Mier Segovia aterrizó en el Amalfitani, al igual que su coterráneo, en el 75 y proveniente del mismo equipo, Huracán Buceo. Sus desempeños fueron más pobres. Solo completó 40 encuentros  sin anotar tantos. Se alejó en silencio en el 77 en busca de revancha y pegó un salto cualitativo en su curriculum. Después de Vélez, Mier Segovia “descolló y deslumbró” durante dos temporadas en…..All Boys. Perdí su rastro postrero. Sus huellas se difuminan. No encontré datos. Fuentes bien informadas comentan que se dedicó al oficio de peluquero. Si así fue, le hizo un grosso favor al fútbol.

 “Del polvo venimos y al polvo vamos” advertía mi tío Pocho cuando atacado por la ateroesclerosis ametrallaba a toda la familia con una ronda de refranes. Una recomendación: no vuelva al polvo sin visitar Montevideo, una ciudad encantada y que oferta una enorme paleta de atractivos. Una urbe con un halo mágico, un sitio para amar.  Me tomo el atrevimiento de diagramarle un circuito turístico: Son insoslayables los paseos por el Mercado del Puerto, el Teatro Solís, la Ciudad Vieja, el Parque Rodó, el Estadio Centenario, la Plaza Cagancha, la Feria Tristán Narvaja y un recorrido por la prolija rambla donde  puede admirar o adentrarse en playas ribereñas como Ramírez, Pocitos o Carrasco y recostarse en sus inmaculadas arenas blancas. Busque refugio en algunos bares, detenidos en el pasado, que remiten, por su arquitectura y su aire bohemio, a los albores del siglo XX.  Finalice el tour con una caminata por la 18 de Julio, -un calco de nuestra Avenida de Mayo pero con transeúntes cordiales, solidarios y que funcionan con dos cambios menos-.  El trayecto tiene como mojón de partida la Plaza Independencia y concluye en el Boulevard Artigas.

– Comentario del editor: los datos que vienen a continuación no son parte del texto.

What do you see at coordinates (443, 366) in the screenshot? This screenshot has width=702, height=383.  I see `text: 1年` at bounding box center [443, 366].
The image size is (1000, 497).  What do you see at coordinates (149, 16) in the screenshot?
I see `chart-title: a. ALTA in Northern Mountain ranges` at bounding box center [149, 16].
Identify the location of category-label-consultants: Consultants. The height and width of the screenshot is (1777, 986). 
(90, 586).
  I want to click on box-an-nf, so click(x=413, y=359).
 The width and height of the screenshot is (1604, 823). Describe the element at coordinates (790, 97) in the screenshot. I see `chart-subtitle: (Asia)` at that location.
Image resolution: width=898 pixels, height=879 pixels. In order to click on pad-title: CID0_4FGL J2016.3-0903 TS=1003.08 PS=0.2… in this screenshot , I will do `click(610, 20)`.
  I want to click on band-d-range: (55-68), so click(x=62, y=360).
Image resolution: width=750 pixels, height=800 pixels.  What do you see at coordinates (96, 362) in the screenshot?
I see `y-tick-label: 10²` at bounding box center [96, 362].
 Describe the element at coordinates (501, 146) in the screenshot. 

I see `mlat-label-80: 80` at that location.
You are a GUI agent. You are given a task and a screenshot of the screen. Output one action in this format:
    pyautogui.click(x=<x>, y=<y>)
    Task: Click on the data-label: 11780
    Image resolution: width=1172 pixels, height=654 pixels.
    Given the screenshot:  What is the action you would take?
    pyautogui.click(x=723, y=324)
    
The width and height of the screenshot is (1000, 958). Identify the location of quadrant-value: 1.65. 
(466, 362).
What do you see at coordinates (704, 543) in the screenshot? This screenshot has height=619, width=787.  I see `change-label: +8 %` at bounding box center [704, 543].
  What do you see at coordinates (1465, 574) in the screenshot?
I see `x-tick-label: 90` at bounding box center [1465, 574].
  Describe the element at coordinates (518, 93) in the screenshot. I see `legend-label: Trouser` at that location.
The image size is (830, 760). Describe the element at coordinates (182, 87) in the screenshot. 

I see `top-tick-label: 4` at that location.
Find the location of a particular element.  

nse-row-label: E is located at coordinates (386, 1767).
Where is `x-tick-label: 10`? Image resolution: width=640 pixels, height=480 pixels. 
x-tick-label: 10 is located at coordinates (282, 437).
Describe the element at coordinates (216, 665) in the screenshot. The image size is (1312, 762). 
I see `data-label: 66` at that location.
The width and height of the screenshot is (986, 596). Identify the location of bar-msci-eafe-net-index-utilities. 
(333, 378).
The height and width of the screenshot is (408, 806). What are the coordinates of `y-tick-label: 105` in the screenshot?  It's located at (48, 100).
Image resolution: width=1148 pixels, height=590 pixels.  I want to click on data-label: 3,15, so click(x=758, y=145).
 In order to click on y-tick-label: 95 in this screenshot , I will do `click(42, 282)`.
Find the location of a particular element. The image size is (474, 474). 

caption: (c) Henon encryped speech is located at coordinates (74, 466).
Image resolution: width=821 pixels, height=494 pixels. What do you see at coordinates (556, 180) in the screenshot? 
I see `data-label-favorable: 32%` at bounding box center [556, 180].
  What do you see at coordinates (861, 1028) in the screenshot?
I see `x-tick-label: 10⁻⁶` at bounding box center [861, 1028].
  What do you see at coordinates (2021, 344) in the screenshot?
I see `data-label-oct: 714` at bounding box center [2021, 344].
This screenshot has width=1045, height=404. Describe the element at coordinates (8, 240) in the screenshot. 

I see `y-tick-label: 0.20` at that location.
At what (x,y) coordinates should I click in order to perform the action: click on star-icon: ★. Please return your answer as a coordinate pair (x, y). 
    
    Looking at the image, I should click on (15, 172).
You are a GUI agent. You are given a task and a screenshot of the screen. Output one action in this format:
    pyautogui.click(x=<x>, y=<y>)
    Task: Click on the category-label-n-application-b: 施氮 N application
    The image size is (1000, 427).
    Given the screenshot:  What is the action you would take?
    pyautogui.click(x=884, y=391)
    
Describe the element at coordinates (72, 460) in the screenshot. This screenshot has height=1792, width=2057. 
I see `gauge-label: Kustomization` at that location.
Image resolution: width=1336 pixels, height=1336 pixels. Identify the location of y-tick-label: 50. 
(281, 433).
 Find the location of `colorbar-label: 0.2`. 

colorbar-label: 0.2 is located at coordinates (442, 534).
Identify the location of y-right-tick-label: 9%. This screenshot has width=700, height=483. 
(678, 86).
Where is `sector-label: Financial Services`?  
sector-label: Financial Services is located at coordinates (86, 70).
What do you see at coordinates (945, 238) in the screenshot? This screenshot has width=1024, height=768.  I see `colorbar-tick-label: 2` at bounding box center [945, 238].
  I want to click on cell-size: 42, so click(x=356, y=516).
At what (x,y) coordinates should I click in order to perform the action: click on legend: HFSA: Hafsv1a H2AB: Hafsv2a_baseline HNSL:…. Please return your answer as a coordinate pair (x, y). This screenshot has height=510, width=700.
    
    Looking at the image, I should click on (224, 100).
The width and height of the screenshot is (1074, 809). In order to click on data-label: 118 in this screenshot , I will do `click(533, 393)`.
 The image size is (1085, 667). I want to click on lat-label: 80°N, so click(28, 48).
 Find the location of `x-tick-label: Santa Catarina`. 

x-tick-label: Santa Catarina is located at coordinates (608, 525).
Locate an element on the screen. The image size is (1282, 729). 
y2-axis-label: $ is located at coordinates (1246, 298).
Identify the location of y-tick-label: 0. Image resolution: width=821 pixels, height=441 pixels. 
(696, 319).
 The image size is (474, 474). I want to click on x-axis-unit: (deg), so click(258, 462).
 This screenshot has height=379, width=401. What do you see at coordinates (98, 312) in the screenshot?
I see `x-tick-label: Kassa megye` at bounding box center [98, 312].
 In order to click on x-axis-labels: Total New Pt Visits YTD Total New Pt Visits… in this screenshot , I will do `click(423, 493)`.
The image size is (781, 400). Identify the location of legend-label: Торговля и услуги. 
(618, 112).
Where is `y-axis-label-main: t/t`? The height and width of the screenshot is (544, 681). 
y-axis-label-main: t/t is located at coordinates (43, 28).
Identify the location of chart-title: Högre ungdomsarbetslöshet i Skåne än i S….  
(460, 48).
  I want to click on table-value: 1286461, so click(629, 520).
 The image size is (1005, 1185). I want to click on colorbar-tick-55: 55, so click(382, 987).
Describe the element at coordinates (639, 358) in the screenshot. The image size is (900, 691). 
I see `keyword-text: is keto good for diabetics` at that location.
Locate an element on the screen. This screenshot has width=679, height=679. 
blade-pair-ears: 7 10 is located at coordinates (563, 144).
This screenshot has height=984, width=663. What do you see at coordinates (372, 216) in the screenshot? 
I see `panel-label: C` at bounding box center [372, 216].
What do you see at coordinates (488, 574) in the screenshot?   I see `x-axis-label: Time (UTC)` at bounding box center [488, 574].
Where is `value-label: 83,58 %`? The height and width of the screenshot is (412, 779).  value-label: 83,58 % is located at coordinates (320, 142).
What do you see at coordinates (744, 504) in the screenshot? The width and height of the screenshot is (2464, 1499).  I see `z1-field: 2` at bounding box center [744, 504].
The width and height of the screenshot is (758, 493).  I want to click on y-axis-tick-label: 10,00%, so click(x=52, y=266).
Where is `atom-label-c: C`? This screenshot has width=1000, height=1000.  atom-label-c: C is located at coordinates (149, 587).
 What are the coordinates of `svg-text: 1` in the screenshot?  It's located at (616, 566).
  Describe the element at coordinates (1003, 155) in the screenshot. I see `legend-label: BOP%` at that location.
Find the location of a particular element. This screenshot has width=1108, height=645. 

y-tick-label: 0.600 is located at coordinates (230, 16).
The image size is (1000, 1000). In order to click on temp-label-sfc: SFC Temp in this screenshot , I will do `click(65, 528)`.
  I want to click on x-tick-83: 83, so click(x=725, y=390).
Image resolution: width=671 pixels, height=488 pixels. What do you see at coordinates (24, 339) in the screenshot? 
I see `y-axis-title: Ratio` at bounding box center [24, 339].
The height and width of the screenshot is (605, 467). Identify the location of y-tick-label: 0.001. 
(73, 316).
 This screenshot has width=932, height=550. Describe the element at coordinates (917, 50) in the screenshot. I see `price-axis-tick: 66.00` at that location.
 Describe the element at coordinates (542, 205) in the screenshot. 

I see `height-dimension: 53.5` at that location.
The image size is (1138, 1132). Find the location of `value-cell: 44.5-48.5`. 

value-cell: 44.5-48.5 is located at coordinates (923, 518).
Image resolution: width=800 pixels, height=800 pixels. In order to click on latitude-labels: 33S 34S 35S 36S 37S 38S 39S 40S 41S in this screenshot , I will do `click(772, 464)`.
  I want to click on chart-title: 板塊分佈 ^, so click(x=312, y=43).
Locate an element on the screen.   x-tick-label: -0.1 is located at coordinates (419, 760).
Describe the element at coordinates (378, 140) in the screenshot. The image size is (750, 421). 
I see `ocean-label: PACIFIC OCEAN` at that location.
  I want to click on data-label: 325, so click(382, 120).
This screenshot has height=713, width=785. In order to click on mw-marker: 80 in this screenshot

Deténgase en un punto X, el que Ud quiera, cierre los ojos y preste atención. Va a escuchar el sonido tenue del tamborileo del desfile de las Llamadas, y tal vez, si se concentra, pueda adivinar la estela espectral del contoneo de la avasallante y fascinante figura de Rosa Luna, un mito del carnaval uruguayo que me dejó boquiabierto hace más de treinta años con su imponente presencia escénica y su natural o genética facilidad para mover las caderas.

A la hora del almuerzo o la cena, la gastronomía oriental ofrece exquisitos manjares tradicionales como el chivito (le sugiero el canadiense) o los chotos (típica achura uruguaya de intestino delgado de cordero con forma de miembro masculino).

Uruguay, nación agrícola – ganadera, ha exportado hacia Liniers algunos chivitos (Silva, Julio Cesar Jiménez o Jorge José González) y variados chotos (con diversos matices o aderezos los repasados en estas columnas).

Los sabrosos chivitos llenaron y llenarán renglones de prestigiosas bibliografías futbolísticas. Los chotos, -no sea mal pensado-, son mi debilidad, o mejor dicho mi especialidad.  Seguiré ocupándome de ellos en los futuros números de Vélez Magazine.

Naufragaron. Fracasaron. Pero debo reconocer que los cuatro botijas analizados no traicionaron el estigma y reivindicaron la leyenda que vincula o asocia a los orientales con la reciedumbre y el amor propio.  Pagaron, lamentablemente, el costo de anclar en Vélez en ciclos donde se combinaban la escasez de recursos económicos, la carencia de olfato para la elección de los refuerzos, el descuido de las divisiones inferiores y el acopio desmesurado de jugadores sin jerarquía, de relleno. El pobre escenario de la vida institucional y deportiva (huérfano de resultados positivos) conspiró y atentó contra sus rendimientos.

Comprar poco minimiza el riesgo de equivocarse. Comprar bueno achica, aun más, el margen de error. Las políticas de incorporaciones indiscriminadas nunca tuvieron desenlaces felices.

 “Los de afuera son de palo”. Si lo dijo el "Negro Jefe", palabra santa.